Bizler de bu yeni ilişki biçimini pragmatist ve faydacı (dış ülkelerle olan ilişkilerin başka bir vasatı olamaz) yeni bir söylemle temellendirmek yerine, çoğu kez, kantarın topuzunu da kaçırarak, popülist ve hamasi bir vasatta anlamlandırmaya çalışıyoruz. Sıra Türkiye’nin elde ettiği diplomatik kazanımları kalıcı, uzun vadeli ve akılcı bir söylem ve eylemle sağlamlaştırmasına geldi. Bu da elbette sadece Sayın Erdoğan ve Dışişleri Bakanlığı’nın görevi değil, konuyla ilgili tüm kamuoyunun göstermesi gereken bir hassasiyet.
Dış politikada başarı sadece diplomatik, ekonomik ve askeri hamlelerle olmuyor, buna güçlü ve elbette demokratik bir kamuoyunun da refakat etmesi gerekir. Hele hukuk devleti adına bir utanç karneniz varsa, attığınız hiçbir adımın kalıcı etkisi olmaz. Türkiye’nin dış politikada, hiç şüphesiz başarılı ve derin zeka ürünü stratejileri, hukuk devleti olarak arzulanan performansı gösterilmediği müddetçe büyük devlet, güvenilir devlet, imrenilen devlet olmasına yetmeyecektir.
* * *
Bir hukuk devleti olmadan, büyük bir devlet olmak, hatta bir ulus olmak bile mümkün değil.

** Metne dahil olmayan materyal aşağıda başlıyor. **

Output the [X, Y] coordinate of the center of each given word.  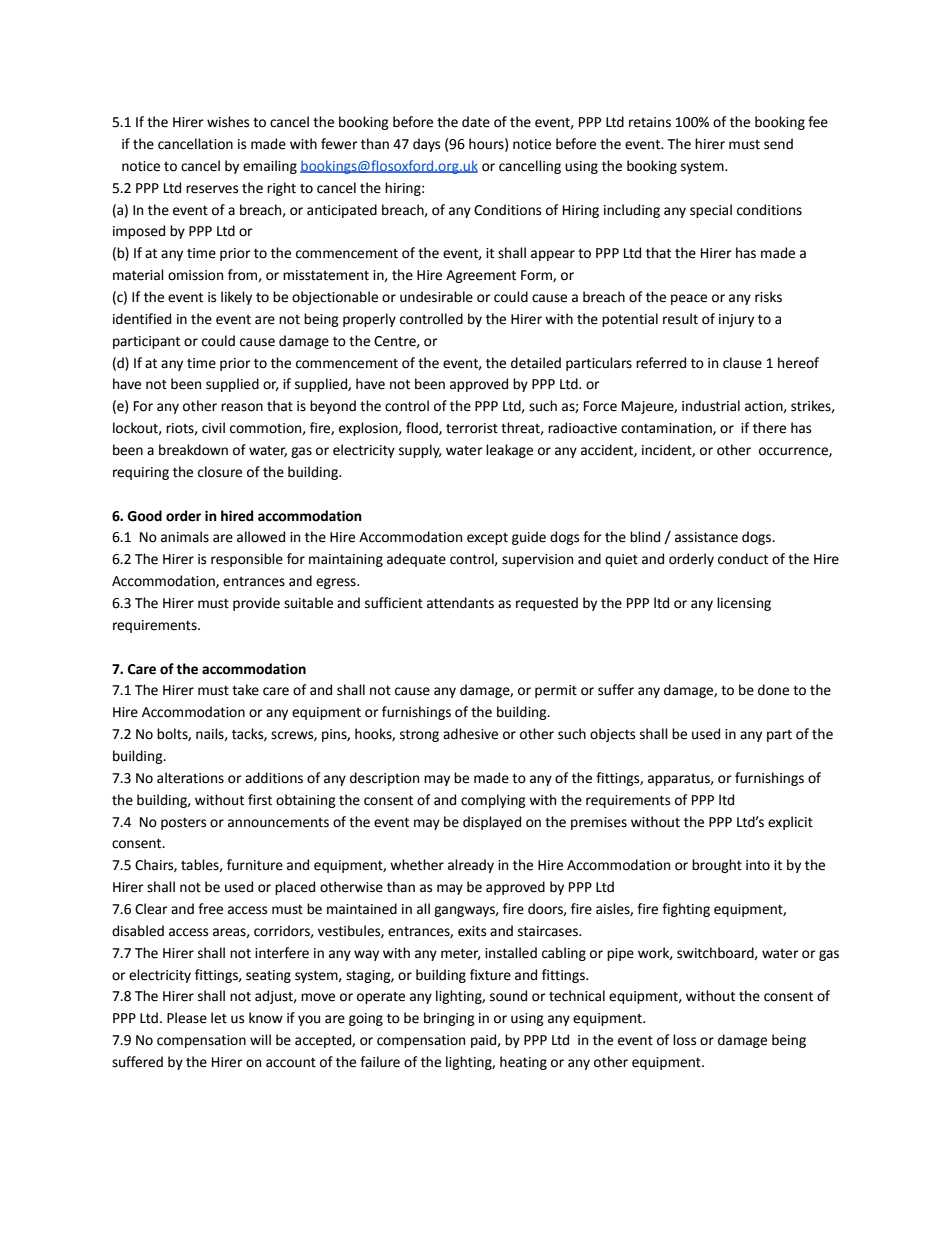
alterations [190, 778]
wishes [228, 122]
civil [213, 428]
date [476, 122]
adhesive [470, 734]
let [219, 1018]
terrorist [472, 428]
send [778, 144]
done [773, 690]
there [769, 428]
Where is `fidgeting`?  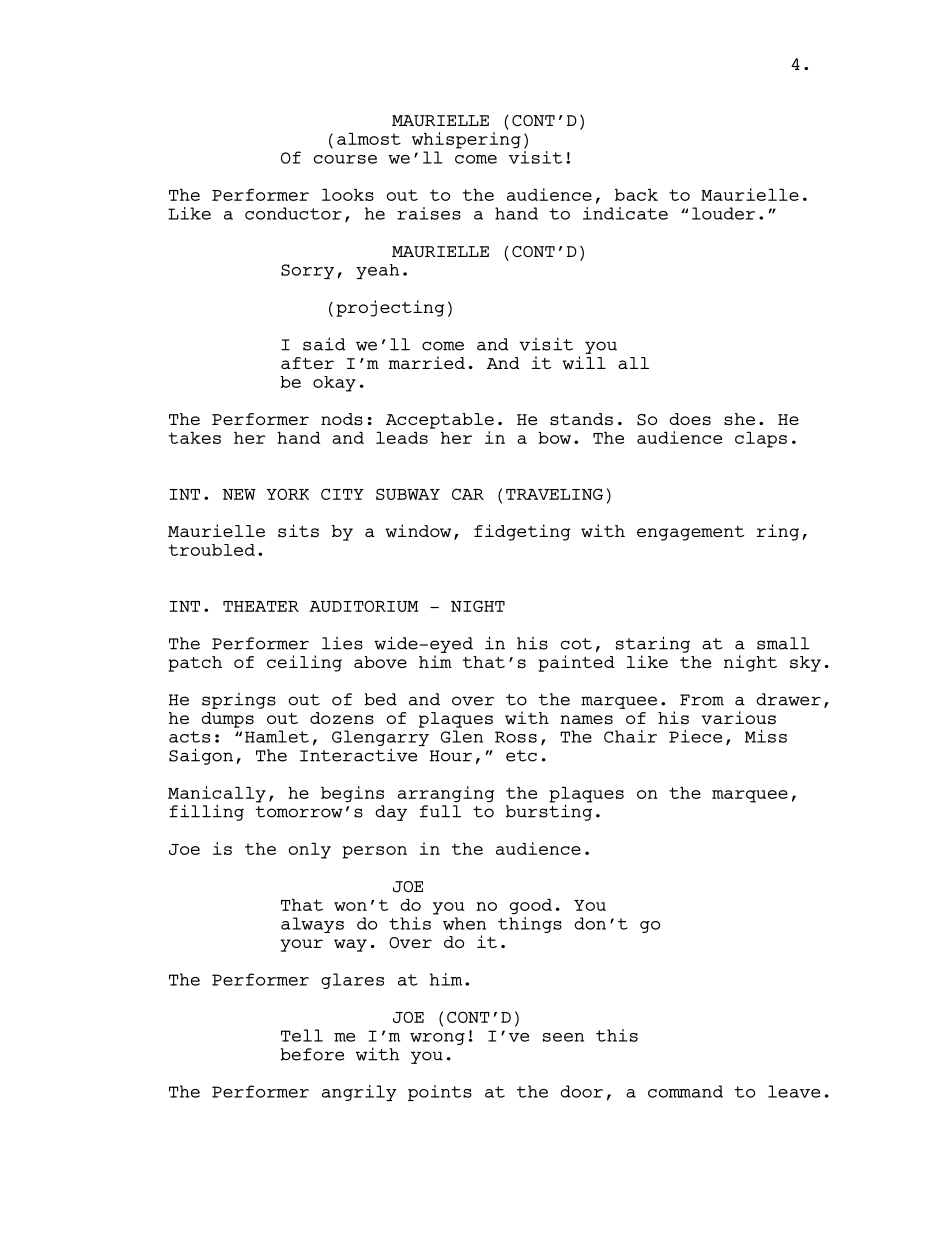 fidgeting is located at coordinates (522, 532).
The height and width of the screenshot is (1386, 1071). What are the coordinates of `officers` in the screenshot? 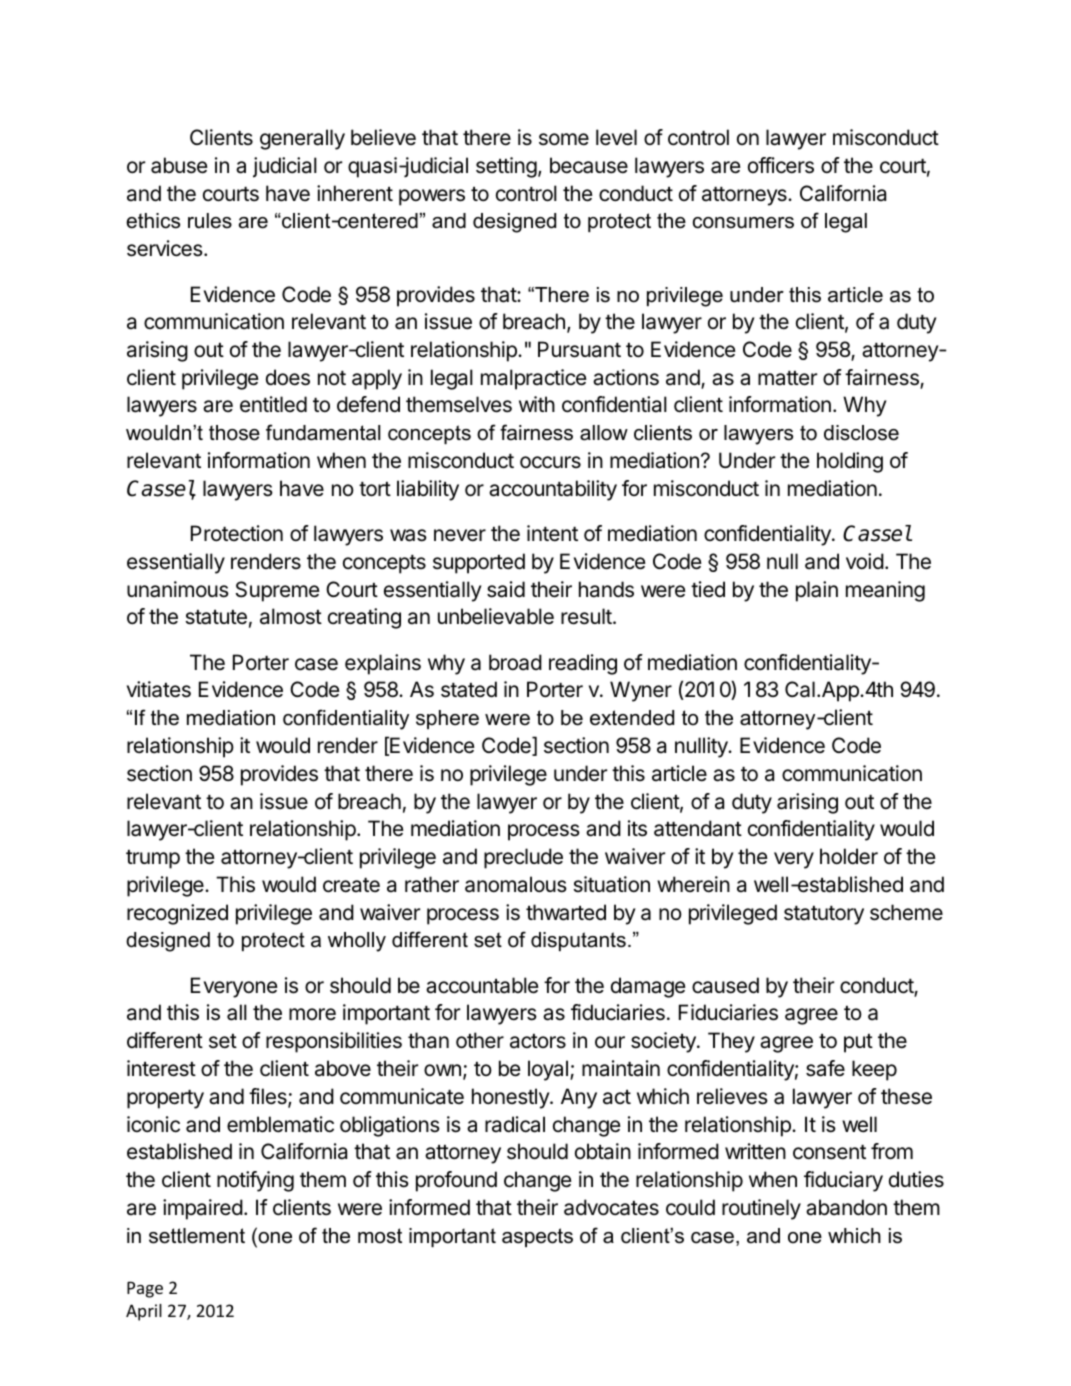 It's located at (781, 165).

Türkiye’nin tecrübesi ve tarihi yani potansiyeli askeri, ekonomik ya da diplomatik başarılar elde etmeye müsait. Ancak büyük bir devlet olması sadece bir hukuk devleti olmasından geçiyor. Bu tarihinde büyük devlet olduğu dönemlerde de o dönem koşullarına göre böyleydi.